И это была чистейшая правда.
Около половины третьего я пришел к выводу, что Сюзи кончила – всего щенят родилось шестеро, очень недурное достижение для такой фитюльки. Писк смолк, так как все они уже дружно сосали мать.
Я по очереди поднял их и осмотрел. Сюзи не только не протестовала, но словно улыбалась со скромной гордостью. Когда я положил их назад, она деловито осмотрела и обнюхала каждого, прежде чем снова лечь на бок.
– Три кобелька, три сучки, – сказал я. – Отличное соотношение.
Перед тем как уйти, я вынул Сюзи из корзинки и ощупал ее живот. Просто поразительно, каким поджарым он уже стал! Прорванный воздушный шар не изменил бы форму столь эффектно. Она уже преобразилась в худенькую, мохнатую, дружелюбную малютку, которую я так хорошо знал.
Едва я отпустил ее, как она шмыгнула назад в корзину и свернулась калачиком вокруг своего семейства, которое тут же принялось сосредоточенно сосать.
Берт засмеялся:
– Да ее среди них толком и не разглядеть! – Он нагнулся и потыкал в первенца мозолистым пальцем. – Нравится мне этот кобелек. Знаешь, мать, мы его себе оставим, чтобы старушке скучно не было.

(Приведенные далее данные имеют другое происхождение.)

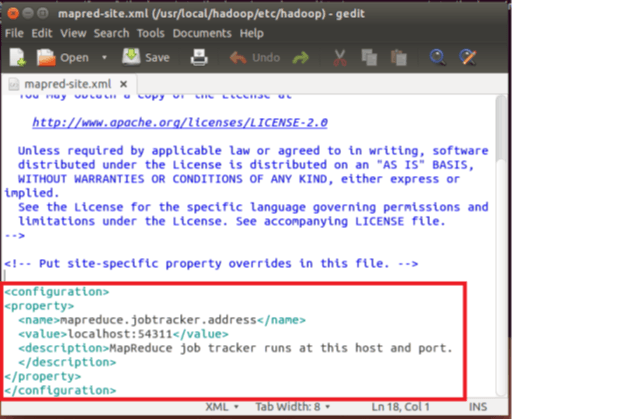This screenshot has width=642, height=420.
Task: Click the Find and Replace icon
Action: tap(466, 58)
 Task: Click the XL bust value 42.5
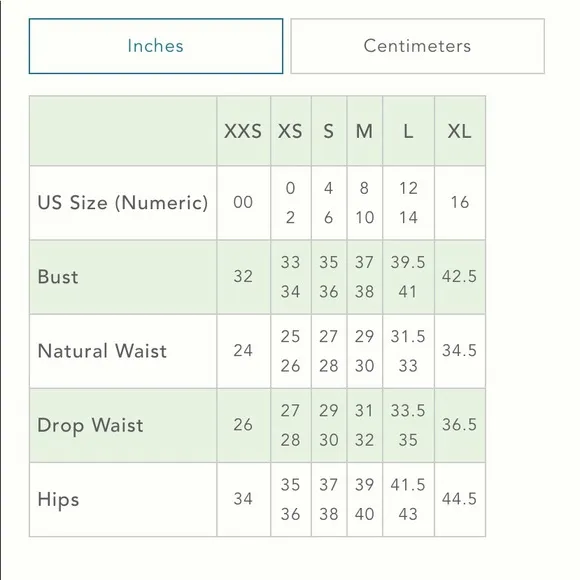coord(460,277)
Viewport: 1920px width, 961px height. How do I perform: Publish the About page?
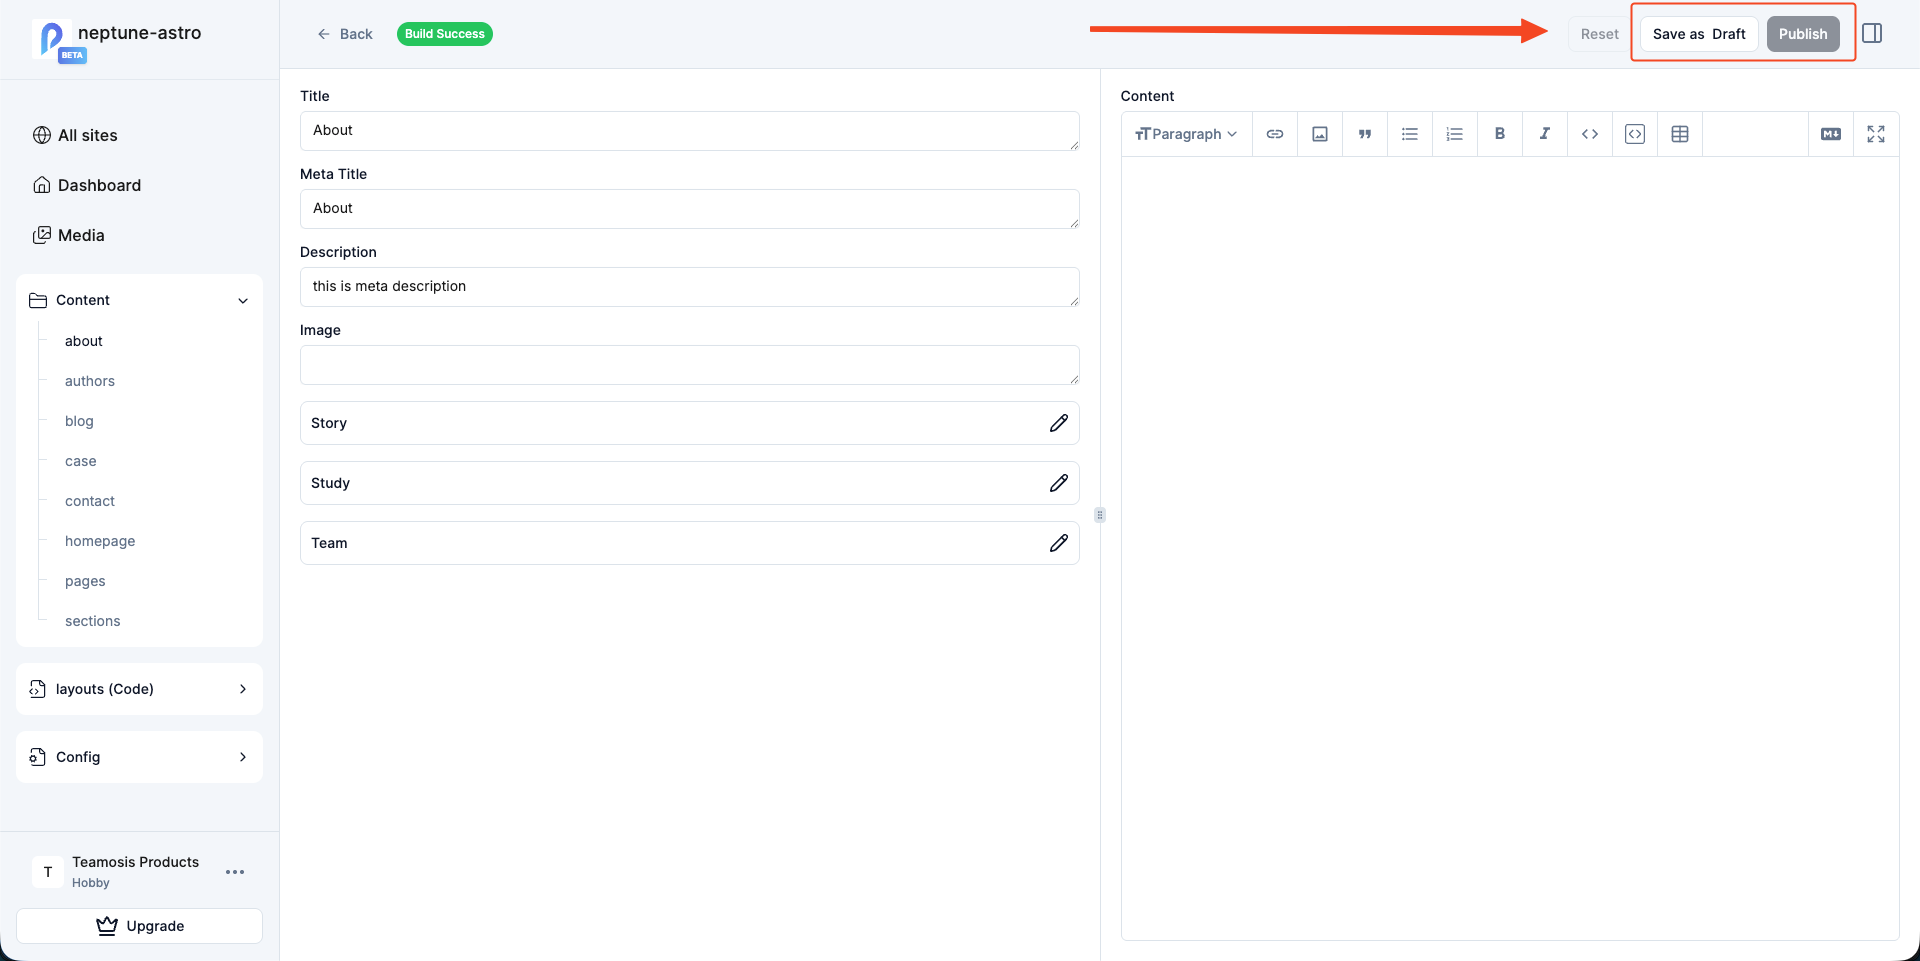tap(1803, 33)
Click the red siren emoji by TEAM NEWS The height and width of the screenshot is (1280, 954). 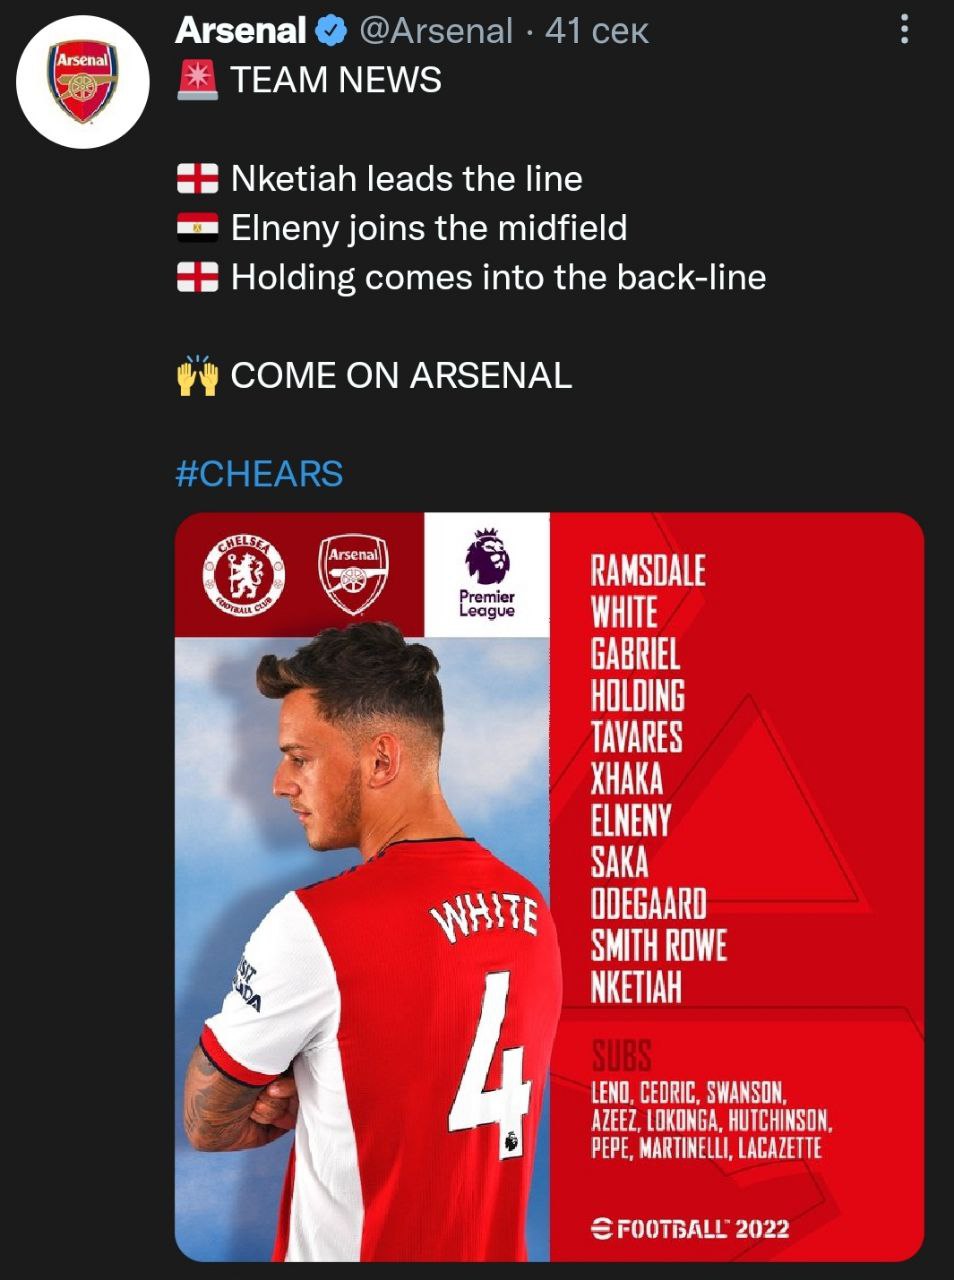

Пора было уходить. Мы с Хелен направились к двери, и маленькая миссис Чапман, поспешив ее отворить, поглядела на меня:
– Что же, мистер Хэрриот, – сказал она, не выпуская ручку. – Уж не знаю, как вас и благодарить, что вы приехали, успокоили нас. Ума не приложу, что бы я делала с моим муженьком, приключись с его собачкой какая беда.
Берт смущенно ухмыльнулся.
– Чего уж, – буркнул он. – Будто я расстраивался!
Его жена засмеялась, распахнула дверь, но едва мы шагнули в безмолвный душистый ночной мрак, схватила меня за локоть с лукавой улыбкой.
– Это, как погляжу, ваша невеста? – спросила она.
Я обнял Хелен за плечи и ответил твердо:
– Да. Моя невеста.
Эта ночь ознаменовалась не только появлением на свет нового семейства Сюзи, она положила начало моей семейной жизни – ведь до нее все мои попытки ухаживать за Хелен завершались фиаско. Но с этой минуты я сосредоточился на том, что по-настоящему важно, и, оглядываясь на без малого сорок пять лет, которые мы провели вместе, благословляю счастливую судьбу, так удачно подыгравшую мне во время «Нарциссового бала». Приятно вспомнить и о том, какая в те дни была между нами и нашими пациентами особенная близость – всю ночь просидеть на деревенской кухне с щенящейся собакой! История эта романтична, и технические подробности в ней необязательны, но я все-таки упомяну, что теперь мы в таких случаях очень редко прибегаем к щипцам.